The Space Apps lead organizer in the Philippines, Michael Lance M. Domagas, appeals support for these Filipino winners. “How many times should these Filipino innovators and achievers need to win before being recognized and appreciated by our own country? To be recognized by not just one, but five space agencies is something has not yet been achieved by Filipinos, how much more of a multitude of countries and nations supporting the sustainable development goals of the United Nations?”

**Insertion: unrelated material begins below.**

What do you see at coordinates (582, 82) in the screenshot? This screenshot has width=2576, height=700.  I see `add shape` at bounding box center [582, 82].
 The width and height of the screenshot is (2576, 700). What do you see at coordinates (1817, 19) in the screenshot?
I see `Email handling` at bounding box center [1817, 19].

He added that “The dengue epidemic and the COVID-19 is a real threat to the Philippine society right now, endangering health, well-being, livelihood, and most especially businesses and the national economy. If we could only learn how to give value to science, technology, mathematics, and engineering (STEM), the possibilities are endless. Our Filipino winners of Space Apps and GEO SDG Awards have taught us on how these space technologies greatly help in addressing epidemics and economic impact of COVID-19, its time to give them recognition and respect because they are Filipinos like us.”